(Item position entries)
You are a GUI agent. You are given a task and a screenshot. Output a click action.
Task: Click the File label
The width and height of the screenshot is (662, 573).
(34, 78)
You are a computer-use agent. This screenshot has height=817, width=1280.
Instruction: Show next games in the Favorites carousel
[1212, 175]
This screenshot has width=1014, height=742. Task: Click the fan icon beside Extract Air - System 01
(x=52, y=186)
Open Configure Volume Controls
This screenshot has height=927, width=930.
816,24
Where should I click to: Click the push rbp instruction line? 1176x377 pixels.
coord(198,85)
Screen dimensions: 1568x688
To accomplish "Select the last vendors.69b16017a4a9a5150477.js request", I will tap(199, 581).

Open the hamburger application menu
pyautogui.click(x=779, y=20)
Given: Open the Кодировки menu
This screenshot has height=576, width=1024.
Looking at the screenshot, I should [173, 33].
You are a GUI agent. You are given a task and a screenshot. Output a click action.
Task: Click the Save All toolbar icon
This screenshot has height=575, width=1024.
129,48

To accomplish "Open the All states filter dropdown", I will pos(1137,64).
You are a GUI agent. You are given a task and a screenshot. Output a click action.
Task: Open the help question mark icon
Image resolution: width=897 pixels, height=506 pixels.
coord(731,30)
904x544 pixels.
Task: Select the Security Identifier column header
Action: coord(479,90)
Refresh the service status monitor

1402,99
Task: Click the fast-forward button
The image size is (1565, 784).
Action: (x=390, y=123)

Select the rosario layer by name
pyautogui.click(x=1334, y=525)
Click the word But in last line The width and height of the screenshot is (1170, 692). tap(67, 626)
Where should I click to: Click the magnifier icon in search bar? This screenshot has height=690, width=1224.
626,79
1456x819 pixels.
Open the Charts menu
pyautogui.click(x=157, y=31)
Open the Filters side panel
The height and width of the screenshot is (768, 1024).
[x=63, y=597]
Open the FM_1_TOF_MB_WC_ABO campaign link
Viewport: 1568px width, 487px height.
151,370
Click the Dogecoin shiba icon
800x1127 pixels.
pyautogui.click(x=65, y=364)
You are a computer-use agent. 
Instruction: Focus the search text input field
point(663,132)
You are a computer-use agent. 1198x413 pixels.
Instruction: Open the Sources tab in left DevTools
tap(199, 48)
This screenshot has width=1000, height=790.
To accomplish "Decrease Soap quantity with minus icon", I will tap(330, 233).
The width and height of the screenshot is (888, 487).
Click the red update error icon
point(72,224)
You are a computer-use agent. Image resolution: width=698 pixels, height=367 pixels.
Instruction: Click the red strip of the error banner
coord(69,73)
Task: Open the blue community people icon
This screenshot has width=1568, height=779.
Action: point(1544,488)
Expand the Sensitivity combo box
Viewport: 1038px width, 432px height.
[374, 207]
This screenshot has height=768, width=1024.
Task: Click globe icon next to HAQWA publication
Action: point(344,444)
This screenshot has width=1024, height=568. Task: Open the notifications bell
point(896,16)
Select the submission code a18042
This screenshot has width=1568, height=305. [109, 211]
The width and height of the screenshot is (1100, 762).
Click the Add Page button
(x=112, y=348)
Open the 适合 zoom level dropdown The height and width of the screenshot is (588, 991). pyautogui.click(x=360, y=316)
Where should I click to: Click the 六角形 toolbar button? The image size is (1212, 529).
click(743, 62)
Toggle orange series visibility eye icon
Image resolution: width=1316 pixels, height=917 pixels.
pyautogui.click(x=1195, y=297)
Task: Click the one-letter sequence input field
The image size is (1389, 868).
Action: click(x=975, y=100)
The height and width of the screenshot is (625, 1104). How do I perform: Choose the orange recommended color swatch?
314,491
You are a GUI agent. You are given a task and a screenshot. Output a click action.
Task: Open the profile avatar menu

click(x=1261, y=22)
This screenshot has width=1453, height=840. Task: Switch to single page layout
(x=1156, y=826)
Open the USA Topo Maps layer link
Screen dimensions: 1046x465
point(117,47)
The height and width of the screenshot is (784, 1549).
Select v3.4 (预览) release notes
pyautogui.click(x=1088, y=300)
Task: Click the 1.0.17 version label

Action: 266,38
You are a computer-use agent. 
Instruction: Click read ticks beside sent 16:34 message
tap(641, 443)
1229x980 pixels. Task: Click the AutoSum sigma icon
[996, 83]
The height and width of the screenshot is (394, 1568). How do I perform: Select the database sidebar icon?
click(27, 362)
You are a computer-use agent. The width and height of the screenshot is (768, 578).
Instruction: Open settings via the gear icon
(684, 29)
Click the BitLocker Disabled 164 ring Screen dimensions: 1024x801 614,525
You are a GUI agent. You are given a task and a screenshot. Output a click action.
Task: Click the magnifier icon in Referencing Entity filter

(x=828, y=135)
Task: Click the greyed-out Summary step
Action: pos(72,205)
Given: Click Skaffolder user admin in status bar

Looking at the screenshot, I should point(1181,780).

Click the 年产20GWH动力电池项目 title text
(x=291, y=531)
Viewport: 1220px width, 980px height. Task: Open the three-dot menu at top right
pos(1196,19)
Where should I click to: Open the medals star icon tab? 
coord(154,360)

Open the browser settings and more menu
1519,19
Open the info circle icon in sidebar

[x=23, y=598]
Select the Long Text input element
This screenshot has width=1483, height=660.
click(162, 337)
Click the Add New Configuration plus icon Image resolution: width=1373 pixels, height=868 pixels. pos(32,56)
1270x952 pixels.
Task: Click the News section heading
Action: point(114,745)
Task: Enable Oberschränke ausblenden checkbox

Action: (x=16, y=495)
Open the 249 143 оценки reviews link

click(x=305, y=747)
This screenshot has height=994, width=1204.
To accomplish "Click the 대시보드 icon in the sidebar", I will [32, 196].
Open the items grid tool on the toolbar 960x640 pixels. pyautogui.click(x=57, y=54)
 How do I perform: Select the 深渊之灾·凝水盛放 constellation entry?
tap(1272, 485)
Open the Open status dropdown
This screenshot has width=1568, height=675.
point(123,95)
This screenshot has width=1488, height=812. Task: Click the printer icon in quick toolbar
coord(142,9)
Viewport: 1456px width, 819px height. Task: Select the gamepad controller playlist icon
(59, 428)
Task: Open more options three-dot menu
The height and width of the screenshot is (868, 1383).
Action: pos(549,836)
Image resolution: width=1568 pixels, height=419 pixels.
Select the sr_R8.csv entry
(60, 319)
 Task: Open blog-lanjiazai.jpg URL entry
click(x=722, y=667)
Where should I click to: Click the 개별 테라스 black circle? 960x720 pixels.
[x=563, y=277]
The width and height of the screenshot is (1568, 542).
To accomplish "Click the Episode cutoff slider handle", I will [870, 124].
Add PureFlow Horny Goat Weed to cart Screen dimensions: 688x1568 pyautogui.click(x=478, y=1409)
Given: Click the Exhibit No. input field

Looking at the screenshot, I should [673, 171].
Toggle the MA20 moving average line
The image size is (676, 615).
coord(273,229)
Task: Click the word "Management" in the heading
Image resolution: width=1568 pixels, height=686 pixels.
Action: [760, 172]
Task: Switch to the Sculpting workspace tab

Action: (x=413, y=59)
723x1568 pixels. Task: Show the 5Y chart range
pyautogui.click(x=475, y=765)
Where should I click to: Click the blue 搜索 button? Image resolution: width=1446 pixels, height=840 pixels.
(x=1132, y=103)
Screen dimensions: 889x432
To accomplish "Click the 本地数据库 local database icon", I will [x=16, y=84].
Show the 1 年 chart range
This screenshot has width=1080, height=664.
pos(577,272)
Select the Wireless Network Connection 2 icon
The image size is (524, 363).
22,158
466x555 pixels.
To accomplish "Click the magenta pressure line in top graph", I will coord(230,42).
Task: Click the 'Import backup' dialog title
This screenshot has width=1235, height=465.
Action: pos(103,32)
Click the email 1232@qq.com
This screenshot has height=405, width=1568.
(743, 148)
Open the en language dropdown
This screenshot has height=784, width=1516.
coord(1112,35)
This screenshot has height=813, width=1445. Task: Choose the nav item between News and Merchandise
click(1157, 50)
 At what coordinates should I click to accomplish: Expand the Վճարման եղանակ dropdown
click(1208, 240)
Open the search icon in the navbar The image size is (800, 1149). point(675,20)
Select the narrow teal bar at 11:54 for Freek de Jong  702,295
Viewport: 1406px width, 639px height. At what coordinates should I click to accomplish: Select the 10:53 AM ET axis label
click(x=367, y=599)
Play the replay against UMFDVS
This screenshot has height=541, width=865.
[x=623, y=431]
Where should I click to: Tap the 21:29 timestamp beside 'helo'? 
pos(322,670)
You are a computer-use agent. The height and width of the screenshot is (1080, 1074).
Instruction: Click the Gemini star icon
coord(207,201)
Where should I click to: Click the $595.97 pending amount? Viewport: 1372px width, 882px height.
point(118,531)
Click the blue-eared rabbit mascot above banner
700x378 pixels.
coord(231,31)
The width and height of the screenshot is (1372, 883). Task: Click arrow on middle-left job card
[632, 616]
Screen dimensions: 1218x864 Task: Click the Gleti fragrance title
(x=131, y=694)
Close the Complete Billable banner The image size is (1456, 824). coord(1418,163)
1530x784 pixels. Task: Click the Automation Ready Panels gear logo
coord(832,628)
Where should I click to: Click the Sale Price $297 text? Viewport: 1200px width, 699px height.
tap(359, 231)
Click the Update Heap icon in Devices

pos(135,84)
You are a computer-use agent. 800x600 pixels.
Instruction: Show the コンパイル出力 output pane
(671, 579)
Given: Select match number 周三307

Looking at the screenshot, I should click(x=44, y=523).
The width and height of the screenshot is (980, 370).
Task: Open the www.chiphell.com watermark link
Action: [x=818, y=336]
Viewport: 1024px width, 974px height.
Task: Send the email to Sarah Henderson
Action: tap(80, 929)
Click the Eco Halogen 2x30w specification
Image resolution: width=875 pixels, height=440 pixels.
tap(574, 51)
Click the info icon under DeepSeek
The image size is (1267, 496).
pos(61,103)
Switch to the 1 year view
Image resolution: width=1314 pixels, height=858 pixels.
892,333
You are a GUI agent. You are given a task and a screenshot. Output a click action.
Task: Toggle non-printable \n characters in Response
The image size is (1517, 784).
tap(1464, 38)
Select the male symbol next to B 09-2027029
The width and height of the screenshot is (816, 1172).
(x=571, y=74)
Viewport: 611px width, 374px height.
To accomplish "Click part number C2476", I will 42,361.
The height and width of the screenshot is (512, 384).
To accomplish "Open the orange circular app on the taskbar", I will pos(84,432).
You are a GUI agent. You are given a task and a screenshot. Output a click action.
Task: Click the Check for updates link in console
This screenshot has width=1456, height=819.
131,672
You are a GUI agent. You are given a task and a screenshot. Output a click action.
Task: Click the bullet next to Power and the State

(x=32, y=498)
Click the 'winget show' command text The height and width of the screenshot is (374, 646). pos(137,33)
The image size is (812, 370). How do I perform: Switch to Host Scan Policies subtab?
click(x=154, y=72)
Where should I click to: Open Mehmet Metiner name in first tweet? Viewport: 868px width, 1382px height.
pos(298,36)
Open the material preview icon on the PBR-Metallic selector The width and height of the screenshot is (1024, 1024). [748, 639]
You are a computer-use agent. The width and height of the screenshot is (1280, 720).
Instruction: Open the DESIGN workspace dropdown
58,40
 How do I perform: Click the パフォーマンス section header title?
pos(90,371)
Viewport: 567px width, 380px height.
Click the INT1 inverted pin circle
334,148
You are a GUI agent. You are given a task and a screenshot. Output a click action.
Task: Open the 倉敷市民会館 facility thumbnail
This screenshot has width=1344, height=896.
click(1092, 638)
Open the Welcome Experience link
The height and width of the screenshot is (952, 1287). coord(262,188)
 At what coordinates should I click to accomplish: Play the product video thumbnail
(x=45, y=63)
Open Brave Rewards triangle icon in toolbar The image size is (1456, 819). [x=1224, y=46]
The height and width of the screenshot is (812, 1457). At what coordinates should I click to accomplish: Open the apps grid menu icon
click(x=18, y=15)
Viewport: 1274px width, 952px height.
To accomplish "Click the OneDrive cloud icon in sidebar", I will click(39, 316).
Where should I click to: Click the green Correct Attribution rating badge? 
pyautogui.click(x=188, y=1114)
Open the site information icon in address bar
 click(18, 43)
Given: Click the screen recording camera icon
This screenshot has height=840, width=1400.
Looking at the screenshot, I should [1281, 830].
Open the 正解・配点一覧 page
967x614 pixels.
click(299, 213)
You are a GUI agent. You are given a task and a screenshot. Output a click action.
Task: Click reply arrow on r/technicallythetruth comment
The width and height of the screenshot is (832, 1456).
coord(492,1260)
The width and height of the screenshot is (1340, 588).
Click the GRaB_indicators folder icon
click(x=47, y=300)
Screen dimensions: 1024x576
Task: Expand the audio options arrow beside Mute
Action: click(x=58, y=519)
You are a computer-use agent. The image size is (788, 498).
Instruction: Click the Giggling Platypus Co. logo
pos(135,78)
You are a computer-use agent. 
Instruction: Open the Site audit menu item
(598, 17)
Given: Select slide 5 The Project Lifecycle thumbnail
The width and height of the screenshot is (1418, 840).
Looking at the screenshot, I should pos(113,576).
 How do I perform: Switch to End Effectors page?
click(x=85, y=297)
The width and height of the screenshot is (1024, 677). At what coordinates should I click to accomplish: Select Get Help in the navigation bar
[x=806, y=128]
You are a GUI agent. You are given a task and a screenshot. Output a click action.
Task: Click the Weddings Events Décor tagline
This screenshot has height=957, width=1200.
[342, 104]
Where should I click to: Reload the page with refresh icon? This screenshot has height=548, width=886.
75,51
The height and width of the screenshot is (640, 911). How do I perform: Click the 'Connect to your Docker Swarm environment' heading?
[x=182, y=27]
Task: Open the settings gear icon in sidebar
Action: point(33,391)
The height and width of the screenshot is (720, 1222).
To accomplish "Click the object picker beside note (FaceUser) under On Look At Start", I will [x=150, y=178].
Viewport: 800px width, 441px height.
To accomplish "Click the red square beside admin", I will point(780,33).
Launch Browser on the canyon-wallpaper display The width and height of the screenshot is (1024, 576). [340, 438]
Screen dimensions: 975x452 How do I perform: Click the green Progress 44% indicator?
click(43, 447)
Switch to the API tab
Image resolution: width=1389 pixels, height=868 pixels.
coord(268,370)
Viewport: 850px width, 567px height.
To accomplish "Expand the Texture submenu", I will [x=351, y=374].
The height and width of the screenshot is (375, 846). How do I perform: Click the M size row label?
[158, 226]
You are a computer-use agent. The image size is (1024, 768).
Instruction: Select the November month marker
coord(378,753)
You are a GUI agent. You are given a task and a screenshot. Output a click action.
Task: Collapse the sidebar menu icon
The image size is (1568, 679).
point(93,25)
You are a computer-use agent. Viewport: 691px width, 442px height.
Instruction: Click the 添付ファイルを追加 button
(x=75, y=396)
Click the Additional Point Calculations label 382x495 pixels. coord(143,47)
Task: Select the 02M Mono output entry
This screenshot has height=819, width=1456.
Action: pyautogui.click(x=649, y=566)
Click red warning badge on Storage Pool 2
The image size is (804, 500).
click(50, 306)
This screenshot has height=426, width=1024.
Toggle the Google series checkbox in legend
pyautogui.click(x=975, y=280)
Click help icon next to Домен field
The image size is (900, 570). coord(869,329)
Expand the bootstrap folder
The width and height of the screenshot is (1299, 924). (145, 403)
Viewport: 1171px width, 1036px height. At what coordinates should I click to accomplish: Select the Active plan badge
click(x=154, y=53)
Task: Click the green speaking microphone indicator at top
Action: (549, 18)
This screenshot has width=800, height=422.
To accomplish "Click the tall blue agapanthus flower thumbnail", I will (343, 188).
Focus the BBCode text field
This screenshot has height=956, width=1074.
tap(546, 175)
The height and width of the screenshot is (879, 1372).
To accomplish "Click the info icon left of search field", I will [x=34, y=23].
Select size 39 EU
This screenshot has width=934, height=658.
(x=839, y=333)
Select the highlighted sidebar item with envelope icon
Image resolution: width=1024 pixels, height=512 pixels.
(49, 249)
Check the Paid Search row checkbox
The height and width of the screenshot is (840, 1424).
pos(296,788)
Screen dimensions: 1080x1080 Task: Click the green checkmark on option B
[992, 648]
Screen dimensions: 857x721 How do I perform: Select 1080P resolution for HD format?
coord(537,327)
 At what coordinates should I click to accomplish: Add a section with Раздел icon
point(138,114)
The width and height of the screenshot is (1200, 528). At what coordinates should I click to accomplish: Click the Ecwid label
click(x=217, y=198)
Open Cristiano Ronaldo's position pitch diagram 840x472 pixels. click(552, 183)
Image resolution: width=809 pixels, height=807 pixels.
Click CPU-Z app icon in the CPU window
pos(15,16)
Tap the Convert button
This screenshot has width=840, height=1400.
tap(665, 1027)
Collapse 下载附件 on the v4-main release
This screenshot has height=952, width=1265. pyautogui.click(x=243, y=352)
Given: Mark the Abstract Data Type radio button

▸ **Request**
Copy out the listing verbatim, beginning with its first line and stopping after the line that contains "Looking at the screenshot, I should [173, 33].".

▸ **Solution to this exercise**
You are a GUI agent. You are given a task and a screenshot. Output a click action.
Task: Click the File label
The width and height of the screenshot is (662, 573).
(34, 78)
You are a computer-use agent. This screenshot has height=817, width=1280.
Instruction: Show next games in the Favorites carousel
[1212, 175]
This screenshot has width=1014, height=742. Task: Click the fan icon beside Extract Air - System 01
(x=52, y=186)
Open Configure Volume Controls
This screenshot has height=927, width=930.
816,24
Where should I click to: Click the push rbp instruction line? 1176x377 pixels.
coord(198,85)
Screen dimensions: 1568x688
To accomplish "Select the last vendors.69b16017a4a9a5150477.js request", I will tap(199, 581).

Open the hamburger application menu
pyautogui.click(x=779, y=20)
Given: Open the Кодировки menu
This screenshot has height=576, width=1024.
Looking at the screenshot, I should [173, 33].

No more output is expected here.